Estratto:
★ ★ ★ ★

Tante politiche ma un solo strumento

Le Risoluzioni che intendono impegnare il Governo presentano alcuni elementi comuni finalizzati al perseguimento di politiche che, utilizzando lo strumento della politica agricola (la Pac), perseguono obiettivi diversi tra loro. Tali obiettivi esulano in parte da una politica agricola in senso stretto e includono valori e obiettivi tipici di altre politiche che, nella fattispecie, sono riconducibili a: politiche ambientali (nel momento in cui si tutela l’ambiente), paesaggistiche/ricreative (nel momento in cui si tutela il paesaggio agrario), salutistiche (nel momento in cui si tutela e promuove il benessere animale e si evita l’uso di alimenti Ogm), commerciali e di mercato (nel momento in cui si vuole ridiscutere gli aiuti accoppiati, rafforzare il ruolo dell’interprofessione agricola, promuovere le filiere corte e obbligare l’uso dell’indicazione di origine delle materie prime in etichetta) sino a diventare politiche di sviluppo locale nel momento in cui si interviene a sostegno della qualità della vita in aree rurali interne. Non di meno le politiche agricole in senso stretto vanno nella direzione di facilitare l’inserimento dei giovani, migliorare il processo di trasferimento tecnologico, garantire la stabilità e la permanenza degli agricoltori nel loro territorio attraverso una maggiore stabilità economica ottenuta aumentando sia il plafond del pagamento diretto che stabilizzando il suo reddito attraverso il ricorso forme assicurative.

Pagamenti diretti: finalità, risultati e proposte

Da questa considerazione nasce il dubbio che gli strumenti di politica agricola utilizzati per raggiungere obbiettivi legati alla generazione di beni pubblici, già presenti nella passata revisione di medio termine e inserite a pieno titolo nella Pac 2014-2020, siano realmente efficaci o se, per contro, rappresentino un vincolo per le aziende (e quindi un costo) senza apportare reali benefici alle aziende agricole, ai consumatori e alla Collettività. Con riferimento al greening, ad esempio, è noto come in Italia, ma anche nella stessa Europa, il suo impatto è alquanto modesto (Solazzo, et al. 2014 e 2015.; Louhichi, 2015) data l'esclusione delle aziende al di sotto dei 10 ettari a seminativo per la diversificazione colturale e di 15 ettari per l’applicazione dell’Efa. Per contro, per le aziende di maggiori dimensioni la misura del greening rappresenta un modo per incrementare anche in modo significativo il livello di pagamento percepito dagli imprenditori agricoli. In buona sostanza l’esperienza di questo periodo di applicazione ci insegna come, a fronte di una politica agricola più complessa e complicata, vi siano risultati che non dimostrano di andare nella direzione sperata a fronte di costi amministrativi legati ai controlli (umano e via satelliti) non trascurabili.
Correttamente l’On. Oliverio pone la questione della misurazione degli effetti del greening ma una sua puntuale rilevazione porterebbe ad un ulteriore innalzamento dei costi da parte delle aziende agricole. Occorrerebbe quindi ricorrere a strumenti che, pur legandosi alla produzione agricola, siano più mirati negli obiettivi, nei risultati attesi e flessibili nella applicazione in quanto presentano un legame diretto al contesto ambientale e territoriale nel quale le misure di greening vengono applicate (ad esempio tra zone svantaggiate e zone non svantaggiate).

★ ★ ★ ★

Cosa farai:
1) Riporta dall'estratto tutto ciò che va da "Correttamente l’On. Oliverio" giù fino a "zone non svantaggiate).".
2) A quali altre politiche, oltre a quella agricola in senso stretto, l'estratto riconduce gli obiettivi perseguiti tramite la Pac? Elencale tutte.
3) Prosegui l'estratto sulla Pac dopo la sua ultima frase.
I dati riportati più avanti non sono necessari.

Sezione dati:
★ ★ ★ ★

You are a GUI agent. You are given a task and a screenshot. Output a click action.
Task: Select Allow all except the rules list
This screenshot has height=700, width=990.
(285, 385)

★ ★ ★ ★

Risposte scritte:
1)
Correttamente l’On. Oliverio pone la questione della misurazione degli effetti del greening ma una sua puntuale rilevazione porterebbe ad un ulteriore innalzamento dei costi da parte delle aziende agricole. Occorrerebbe quindi ricorrere a strumenti che, pur legandosi alla produzione agricola, siano più mirati negli obiettivi, nei risultati attesi e flessibili nella applicazione in quanto presentano un legame diretto al contesto ambientale e territoriale nel quale le misure di greening vengono applicate (ad esempio tra zone svantaggiate e zone non svantaggiate).

2)
- Politiche ambientali
- Politiche paesaggistiche/ricreative
- Politiche salutistiche
- Politiche commerciali e di mercato
- Politiche di sviluppo locale

3)
Le Risoluzioni proposte, inoltre, scaturiscono sia dalla recente presentazione del Regolamento Omnibus che dall’avvio del processo di revisione della Pac e sono ispirate dalla necessità di semplificare la Pac ma anche dalla consapevolezza che il budget a favore del settore agricolo potrà subire importanti decurtazioni a seguito della necessità della Commissione di fronteggiare le tante “emergenze” che in questo momento colpiscono l’Europa (Brexit, migranti, crescita economica, coesione sociale, etc). Emergenze non di poco conto se hanno portato la Commissione a varare un Regolamento Omnibus che comprende contemporaneamente interventi su più settori strategici per il futuro della stessa Europa. Semplificazione e economicità delle politiche non dovrebbero essere due slogan ma vincoli ai cui sottostare nell’impostare un possibile percorso di riforma la cui attuazione porta ad un vero e proprio cambio di direzione rispetto alle misure sin qui sviluppate.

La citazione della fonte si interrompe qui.